Students interested in receiving federal funding to pay towards the cost of a graduate school education have a myriad of loan options. Among the first requirements, prospective graduate students must complete the Free Application for Federal Student Aid (FAFSA) in order to be considered for any type of federal loan. Once students complete the FAFSA and generate a Student Aid Report (SAR), they will be able to see the type of federal graduate loans that they are eligible to receive.

Among the most popular loan options, unsubsidized Stafford loans typically allow U.S. citizens, permanent residents, or eligible noncitizens who are accepted into a U.S. school to take out up to $20,500 a year in loans. The Stafford loans will not be administered to anyone who has defaulted on previous loans and all recipients must attend school at least half time in order to qualify. In total, graduate students can take out $138,500 during their time as students including any Stafford loans that were taken out during his or her college career. However, in certain health degrees, graduate students may be eligible to borrow up to $224,000. The current rate of a Stafford loan fluctuates according the current market, making the interest rate vary from year to year. Nevertheless, the federal Stafford loan always has a fixed interest rate, meaning the interest rate for the loan once it is taken out will remain the same during the life of the loan. Payments for an unsubsidized Stafford loan begins 6 months after the student leaves school even if he or she drops out, takes time off, or graduates. Note that all graduate Stafford loans are unsubsidized loans, meaning that the interest on the loan will start to accumulate while the student is in school. If the student fails to pay off the interest rates while he or she is in school, the interest will accrue and be added to the principal balance, meaning the student may unknowingly have a larger amount to pay back after graduation. The current interest rate for a Federal Direct Unsubsidized Stafford Loan for graduate students is 5.84%.

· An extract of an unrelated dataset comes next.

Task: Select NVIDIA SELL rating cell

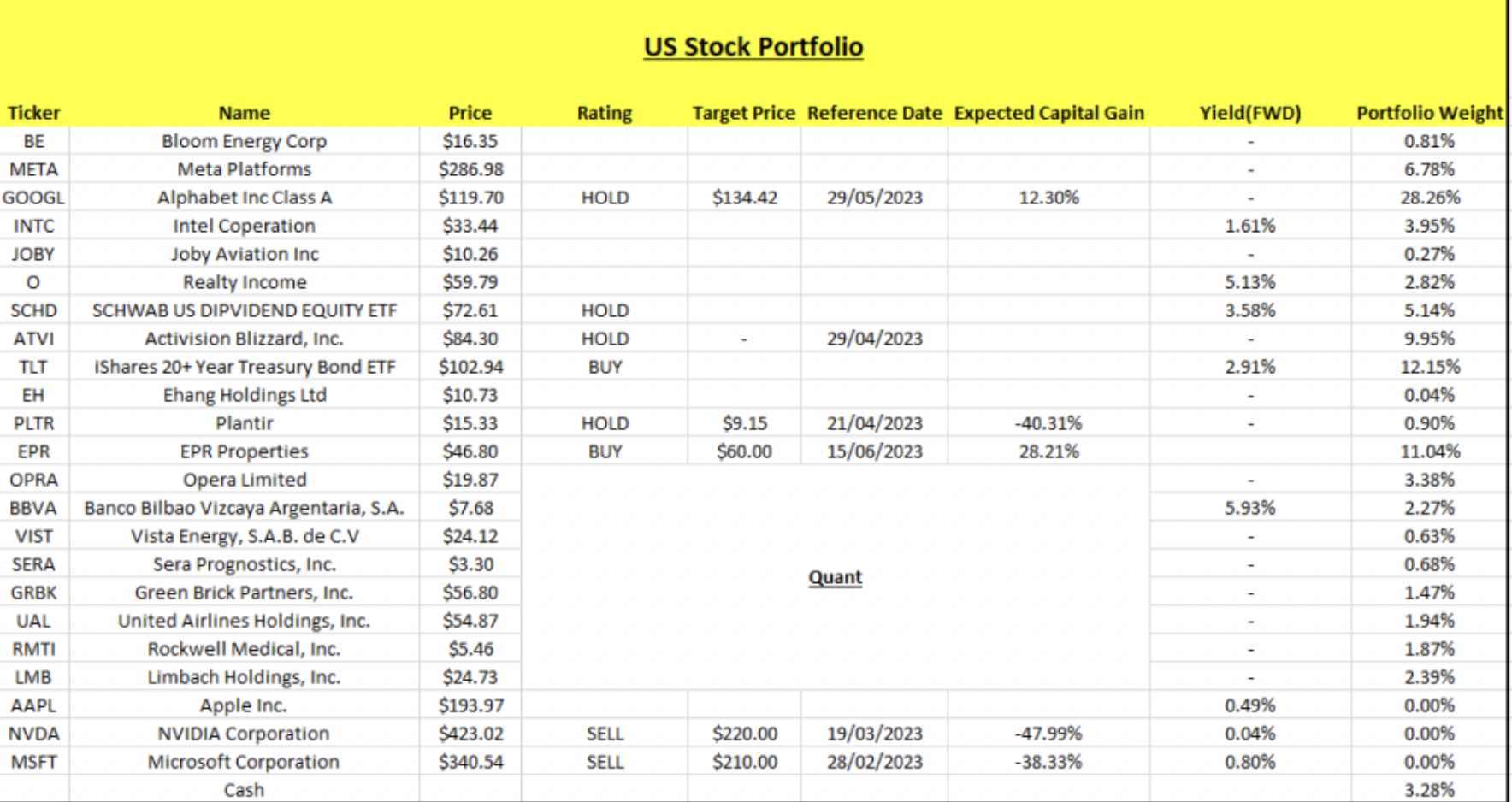Action: coord(605,734)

On the contrary, Graduate Plus Federal loans are available to graduate students to pay for any school-related expenses, including living expenses, if the student passes more rigorous requirements. Unlike the Stafford Loan, Graduate Plus loans require the student to pass a credit check and have no prior history of collections or bankruptcy. Students who fail these requirements may be rejected for their loan solicitation. Nevertheless, students who acquire a Graduate Plus loan enjoy similar benefits to the Stafford Loan where interest rates are determined by the current state of the market and the interest stays at a fixed rate for the life of the loan. The current interest rate for a Federal Direct Graduate Plus Loan is 6.84%.

Both Federal Stafford loans and Graduate Plus loans include loan benefits such as flexible repayment plans and loan forgiveness programs that help students repay their loans through income based payments or forgive predetermined amounts of loan debt if the student works in certain fields or areas of the country.

Private Loans

On top of the loan options administered through the federal government, prospective graduate students also have the option to take out a graduate school loan through well-known banking institutions. Most well-known and popular loan distributors offer competitive interest rates to qualifying students along with other benefits to rival those of the federal government.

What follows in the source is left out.